Les fonds éthiques sont-ils plus risqués que les autres?
Au contraire! Les compagnies qui font partie de ces fonds ont, typiquement, un horizon à long terme. On peut imaginer qu’elles sont moins risquées, même si on n’a pas de preuves. Et ce que l’on observe, c’est que les rendements des fonds responsables sont comparables aux autres.
Doit-on tenir compte de certaines particularités au moment de choisir un fonds?
Ce qui est bien, mais qui peut aussi compliqué, avec les fonds éthiques, c’est qu’on peut choisir selon ses convictions. Si ce qui est important pour vous, ce sont les produits biologiques, locaux, vous irez vers les compagnies de fonds qui favorisent ce secteur. Par contre, ça demande du travail.

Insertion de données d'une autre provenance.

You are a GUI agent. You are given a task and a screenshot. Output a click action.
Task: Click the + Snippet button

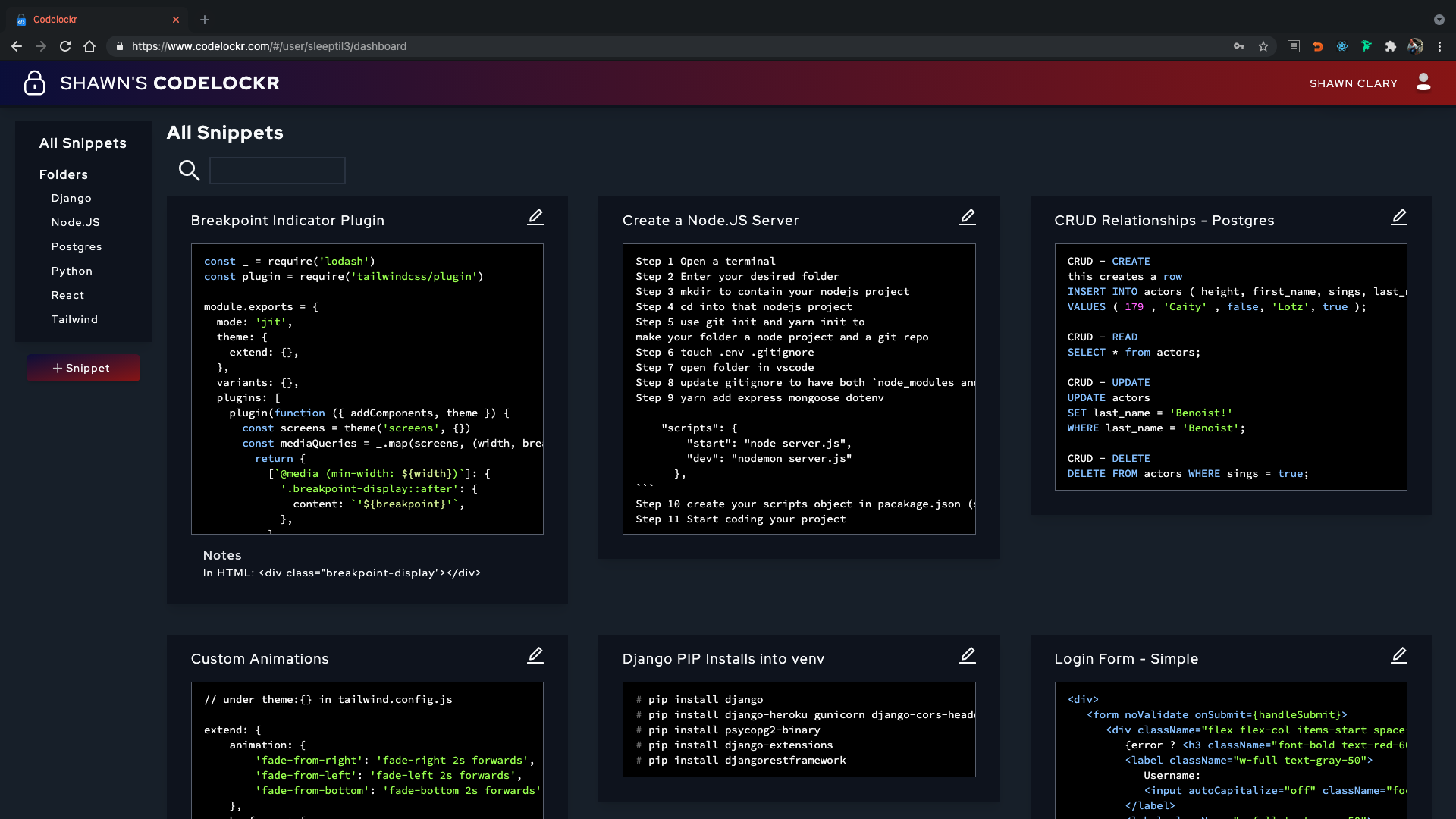click(x=83, y=368)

Je pense que la majorité des gens n’ont pas le temps ni l’intérêt de le faire. C’est pour cette raison qu’il est plus facile de faire affaire avec un conseiller financier.
Pourriez-vous donner un exemple concret des bienfaits de ces investissements?
En 2002, il y avait des plaintes quant au respect du droit de syndicalisation et du travail d’enfants dans les manufactures de la compagnie Gildan au Honduras. La FTQ, qui avait des investissements chez Gildan, a discuté de cette situation avec les gestionnaires de la compagnie. Elle a demandé d’auditer les manufactures en question. Gildan a refusé. Après maints efforts, la FTQ a retiré ses billes de Gildan en 2003, et la valeur des actions de Gildan est tombée. Maintenant, Gildan a élaboré une politique de respect des droits des travailleurs qui suit les normes de l’organisation internationale du travail. Sans une gestion active des gestionnaires de fonds éthiques, on n’aurait pas vu ces changements.
Est-il réaliste d’exclure certains secteurs d’activités qui s’attirent de nombreuses critiques, comme ceux des mines ou du pétrole?
Je pense que si on le fait, ça augmente nos risques. Dans les deux dernières années, si on a exclu complètement le secteur pétrolier de nos investissements, c’est certain que nos rendements ont été moins élevés que la Bourse de Toronto (TSX). De plus, le secteur de l’énergie et des mines représente 50?% de la capitalisation du TSX. Il est plus avisé de choisir les compagnies qui font des redditions de compte sur leurs émissions de gaz à effet de serre, par exemple, de les encourager et d’avoir un dialogue avec elles.